La cámara se mueve, de este modo, en distancias excesivamente cortas -exceso de primeros y medios planos- y todas las canciones se presentan como posibles en un marco donde, por muy benévolos que seamos al firmar nuestro pacto de credibilidad con la ficción, no lo serían. Por qué, entonces, se plantea como natural que dos soldados irrumpan en una calle escocesa cantando a voz en grito y sin embargo no se concibe que dichos soldados, además, bailen y ejecuten una coreografía que vaya más allá de los tímidos amagos con los que se conforma el director. Escenas como la de la escalera, la del museo o hasta el momento del pub se conforman con pudorosos intentos de coreografías que pudieron ser y que acaban resueltas como torpones bailes de instituto.
El complejo del musical contemporáneo a la hora de exhibir coreografías es un lastre para el género, pues nos obliga a escuchar -canción tras canción- temas que no siempre aportan en exceso al guión -por supuesto, melifluo y prescindible: lástima que la película no ahonde en los vacíos de un libreto que, en temas como el del regreso de los soldados, podía haber dado mucho más- y dotan a la película -un cruce británico entre Mamma mía! y Oficial y caballero– de una solemnidad que no le beneficia en absoluto.

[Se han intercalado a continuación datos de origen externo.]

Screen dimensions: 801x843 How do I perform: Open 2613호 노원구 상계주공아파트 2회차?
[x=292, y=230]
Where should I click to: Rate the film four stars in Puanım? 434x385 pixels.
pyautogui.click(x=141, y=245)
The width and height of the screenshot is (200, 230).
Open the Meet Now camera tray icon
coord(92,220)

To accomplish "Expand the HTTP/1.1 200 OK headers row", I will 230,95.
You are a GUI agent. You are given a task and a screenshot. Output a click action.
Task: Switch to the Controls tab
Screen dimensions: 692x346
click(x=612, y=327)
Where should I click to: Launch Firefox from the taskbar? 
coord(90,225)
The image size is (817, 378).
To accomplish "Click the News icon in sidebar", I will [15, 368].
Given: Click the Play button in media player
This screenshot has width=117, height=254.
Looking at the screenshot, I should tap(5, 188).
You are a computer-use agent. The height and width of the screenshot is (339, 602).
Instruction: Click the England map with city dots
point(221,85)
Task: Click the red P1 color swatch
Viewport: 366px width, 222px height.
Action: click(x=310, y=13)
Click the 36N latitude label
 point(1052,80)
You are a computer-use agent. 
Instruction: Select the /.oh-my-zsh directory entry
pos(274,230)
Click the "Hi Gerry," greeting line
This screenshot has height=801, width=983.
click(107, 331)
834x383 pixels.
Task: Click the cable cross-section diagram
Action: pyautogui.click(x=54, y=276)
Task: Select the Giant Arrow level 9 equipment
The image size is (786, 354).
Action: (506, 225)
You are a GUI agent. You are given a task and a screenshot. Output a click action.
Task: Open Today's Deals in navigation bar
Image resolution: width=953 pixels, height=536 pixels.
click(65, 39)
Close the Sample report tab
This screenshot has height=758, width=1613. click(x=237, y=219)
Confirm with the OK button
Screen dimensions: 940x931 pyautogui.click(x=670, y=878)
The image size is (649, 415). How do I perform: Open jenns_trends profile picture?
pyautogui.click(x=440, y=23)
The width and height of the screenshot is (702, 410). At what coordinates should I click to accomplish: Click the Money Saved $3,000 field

En este caso, pese al lastre que supone la fórmula de partir de una discografía concreta para elaborar un argumento -con sus consiguientes tópicos: ¿y si dejaran de reciclar y empezasen a componer?- y el exceso de almíbar de las tres historias de amor, destaca el buen hacer del reparto -están todos espléndidos en sus papeles-, la excelente banda sonora -pienso hacerme con ella- y los notables esfuerzos del director por hacernos olvidar su origen teatral y presentarnos una película con entidad propia. Se acusa, sin embargo, el denodado esfuerzo por hacer un Mamma mía! británico y, salvo algunos números musicales francamente logrados, el resto podrían haber formado parte de los momentos más anodinos de la última -y lamentable- temporada de Glee.
Aún así, es una película que se ve con agrado y, quizá eso vaya en el género, consigue arrastrarnos por las peripecias de los personajes gracias a una música que nos sabe llevar de la mano durante todo su metraje. Cine digno que si se hubiera liberado de ese miedo al baile, al plano general y a los planos secuencia.
Menos mal que a Gene Kelly, a Stanley Donen y a Vicent Minelli no les dio por este contemporáneo naturalismo, porque nos habríamos perdido algunas de las horas más gozosas de la historia del cine.